The Perils of Representation

Following up yesterday’s the day before yesterday’s post, I should probably just add a few notes in response to Graham (see here). I’ll try and not let this spiral into a 7 message exchange though. I’ve always wanted one of those epic sounding monikers you have to put in quote marks, and I think Pete “the relentless” is the best suggestion I’ve come across so far (I take everything Graham says in good spirit). Before leaping in though, I should perhaps say a little bit about the way I approach philosophical disputes like this.

Graham does rightly note that I have a habit of trying to point out what I see as confusions or insufficiently precise uses of terminology, and this does reflect a bit of my more analytic background (although I’m sure if you ask those analyticians who know me I’d get accused of being wildly speculative!). This kind of nitpicking can come across as pedantic, or as labelling the other person as ‘confused’, ‘muddled’ or something similar. I’m trying to avoid this, as such things can be quite offensive, and if there’s one thing I’ve learned about the internet, it’s that it’s much easier to offend people by accident here (there’s so little way of modulating one’s tone that attempts to do so can wildly backfire), so it’s at the very least good practice to be careful with one’s words.

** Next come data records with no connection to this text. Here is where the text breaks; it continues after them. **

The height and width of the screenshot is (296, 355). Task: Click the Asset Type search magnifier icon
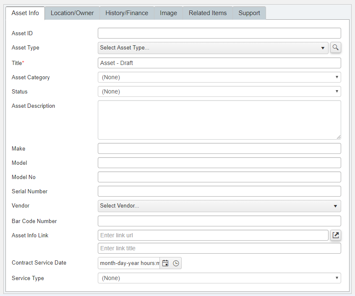336,48
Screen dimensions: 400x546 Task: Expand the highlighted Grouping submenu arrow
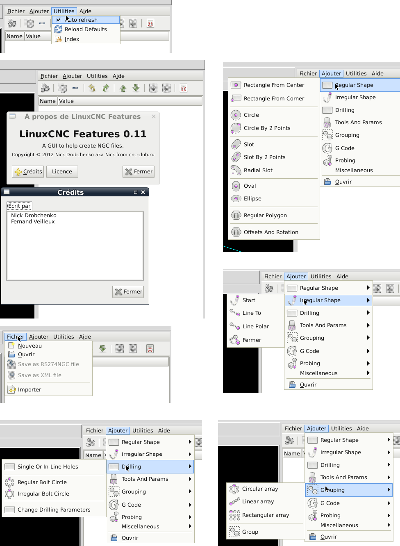(x=389, y=490)
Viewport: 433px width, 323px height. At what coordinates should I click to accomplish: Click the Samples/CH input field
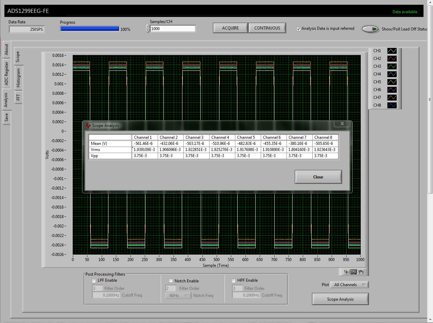pyautogui.click(x=173, y=29)
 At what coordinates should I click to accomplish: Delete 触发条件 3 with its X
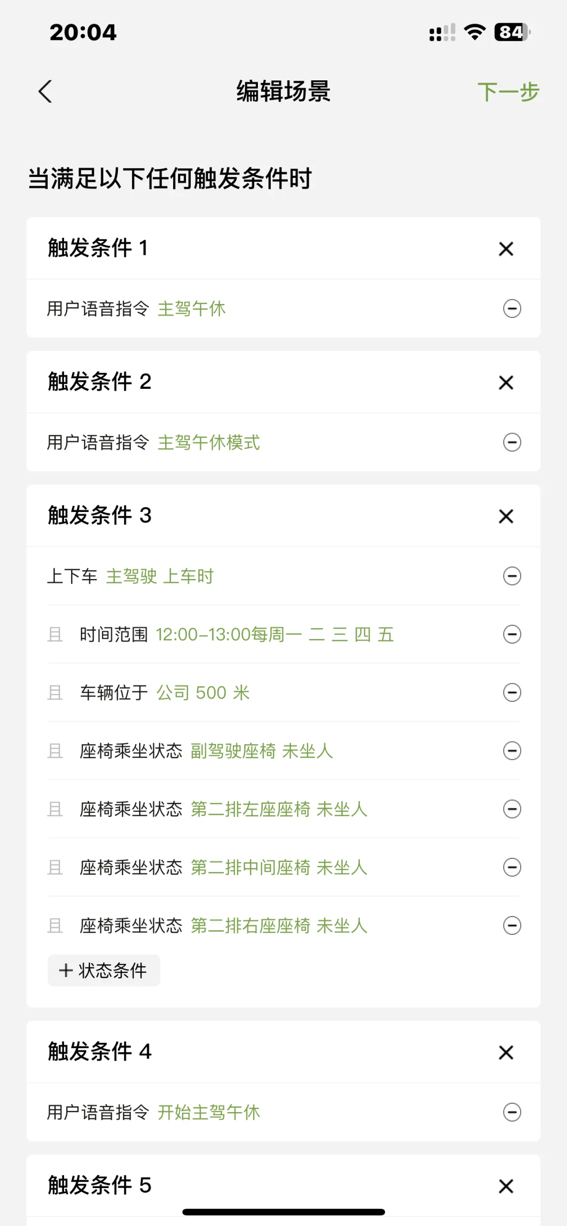click(506, 516)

However, I’d like to defend my nitpicking to some extent. It’s all well and good to say that we should just take our (and by this I mean more than just myself and Graham) differences to be disagreements in all cases, and then to try and resolve them directly, but I think that it’s often the case that it’s not entirely clear what exactly we’re disagreeing about. Sometimes you have to do a bit of preparatory work in order to figure out where a given disagreement lies. It can be very frustrating for all involved, but it can pay us back for this frustration tenfold if done right. Of course, perspicuity can devolve into pedantry, and this can lead to obscuring what is genuinely important in a discussion. Perspicuity is a virtue, and as such, the Aristotelian in me strives for a golden mean. I don’t always find it, but I try regardless.

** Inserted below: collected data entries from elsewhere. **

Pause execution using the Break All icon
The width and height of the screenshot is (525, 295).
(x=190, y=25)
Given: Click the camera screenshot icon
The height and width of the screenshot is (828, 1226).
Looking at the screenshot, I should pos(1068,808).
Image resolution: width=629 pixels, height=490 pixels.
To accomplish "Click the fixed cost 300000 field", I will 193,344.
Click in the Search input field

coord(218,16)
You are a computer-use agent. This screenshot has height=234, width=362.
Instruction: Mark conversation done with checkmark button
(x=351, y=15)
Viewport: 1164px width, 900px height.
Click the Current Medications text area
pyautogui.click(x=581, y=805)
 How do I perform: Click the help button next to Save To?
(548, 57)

Brevity, on the other hand, isn’t a virtue I have any success with. This post will be quite long (8,000 words or so), largely because it includes the additional material hinted at in the last post, which is quite in depth. To Graham: don’t think I’m forcing you to ratchet up a current account deficit in our discussion. You’re a much busier man than I, and you can feel free to get back to me whenever you like (or not to at all). As our Australian friends say: no worries.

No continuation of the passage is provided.